GOAL OF THE EXERCISE = Reproduce the records that follow in full, excluding any picture they contain.

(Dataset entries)

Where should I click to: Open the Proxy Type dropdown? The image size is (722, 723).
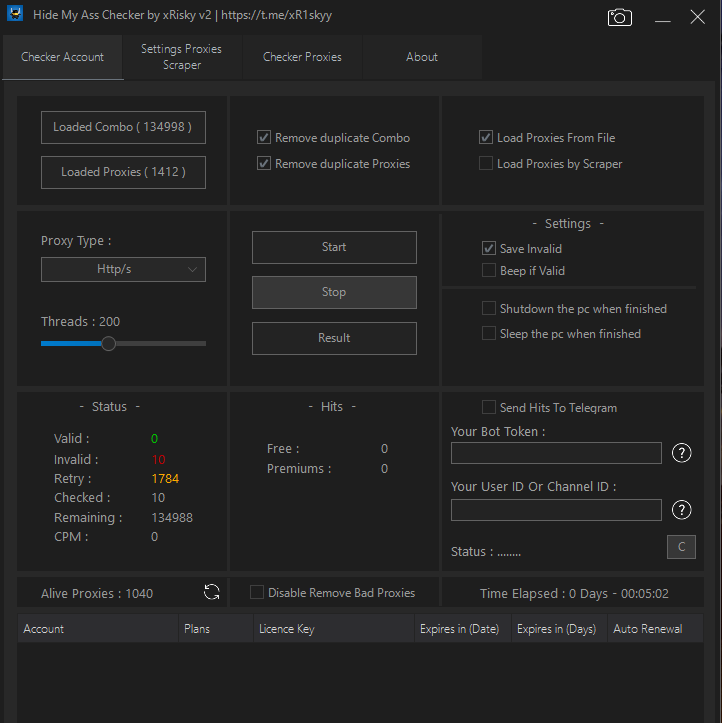(x=123, y=269)
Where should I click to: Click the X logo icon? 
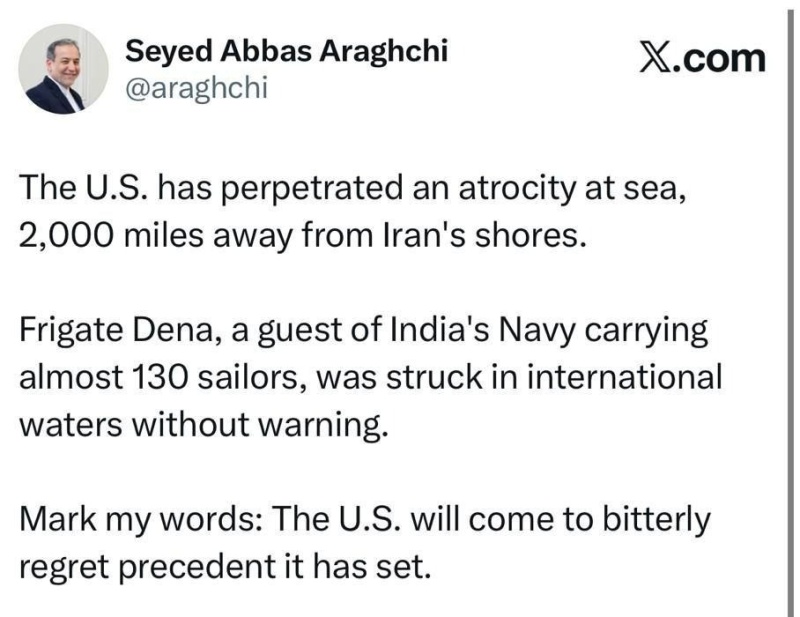658,58
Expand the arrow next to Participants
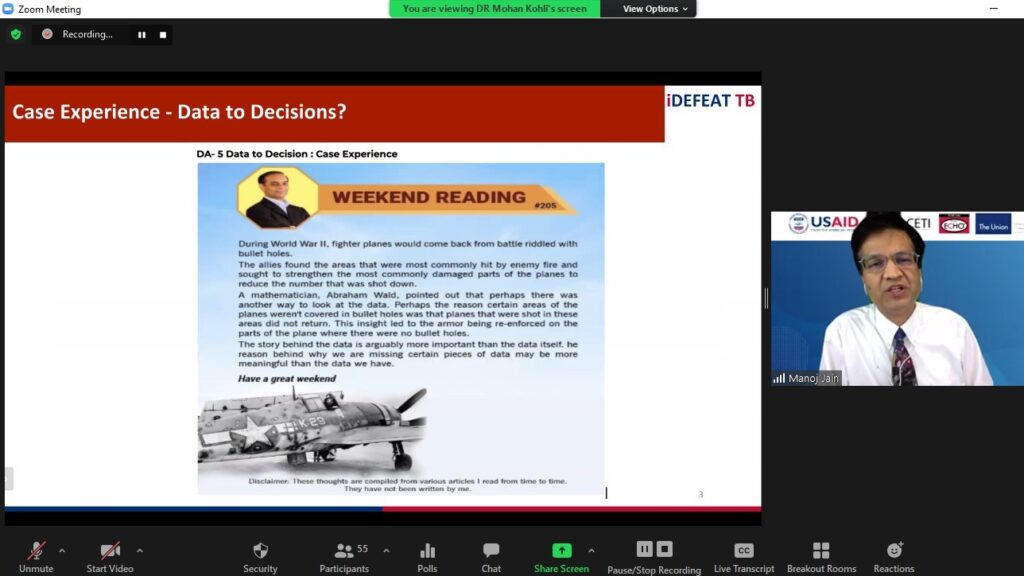 [x=386, y=550]
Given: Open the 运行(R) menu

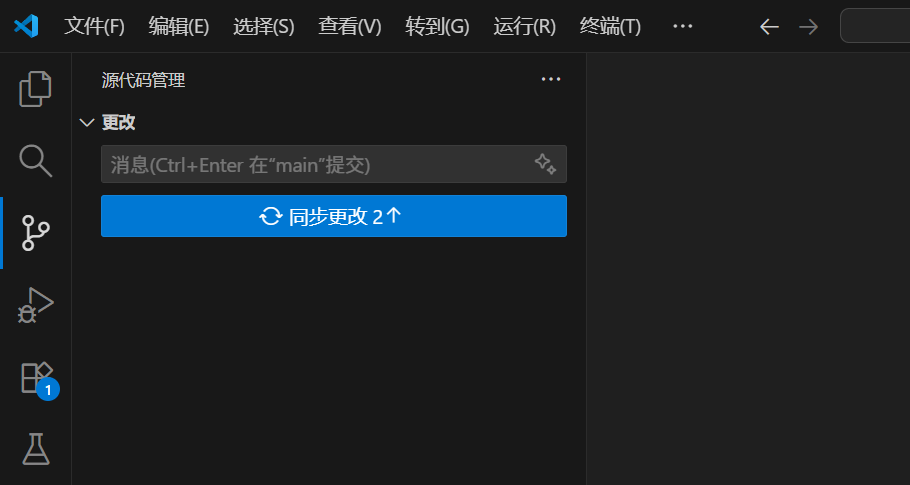Looking at the screenshot, I should (525, 27).
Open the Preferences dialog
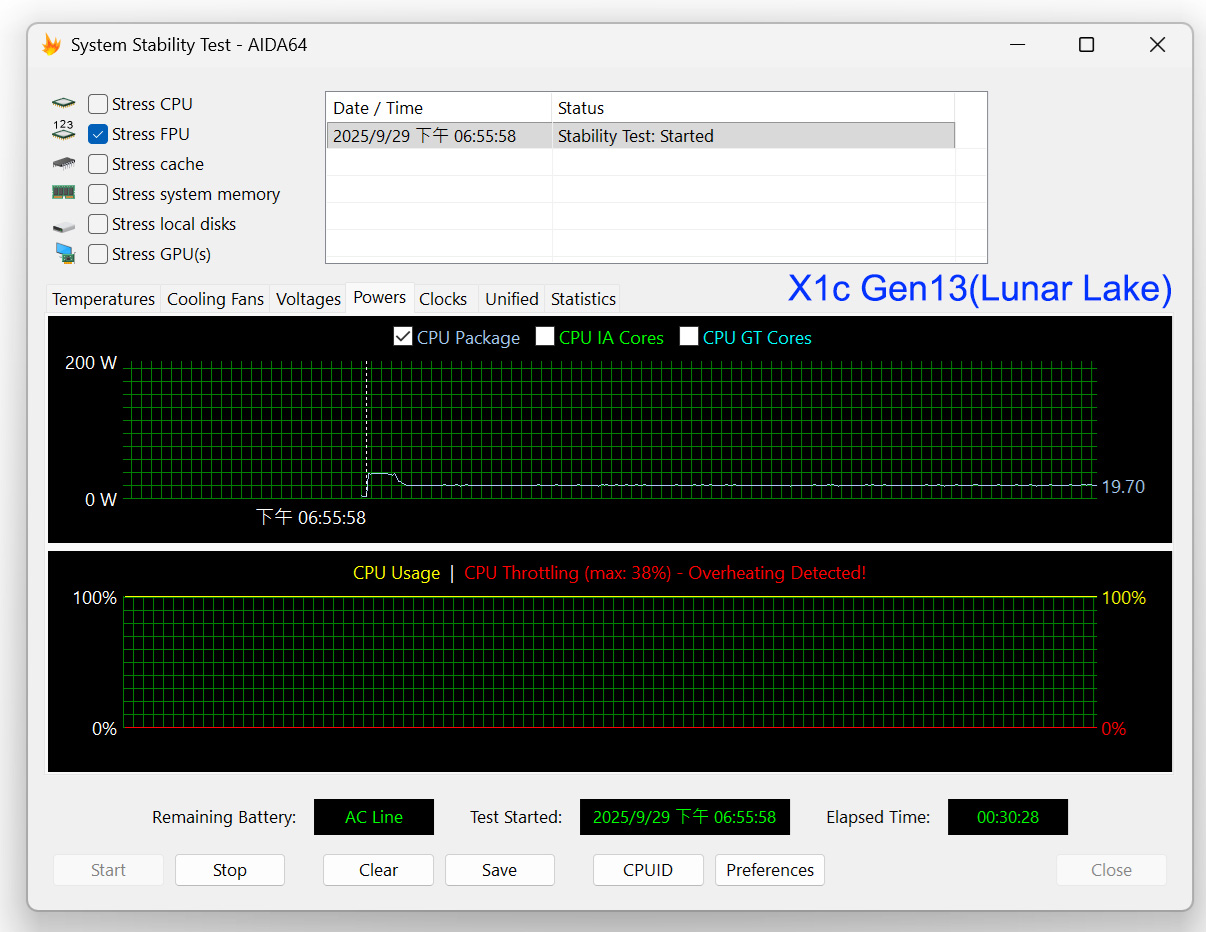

WRITTEN RESPONSE =
Where should I click to: Open the Proxy Type dropdown? The image size is (722, 723).
(x=123, y=269)
Where should I click to: Click the X logo icon? 
658,58
Expand the arrow next to Participants
 [x=386, y=550]
Given: Open the 运行(R) menu

Looking at the screenshot, I should (525, 27).
Open the Preferences dialog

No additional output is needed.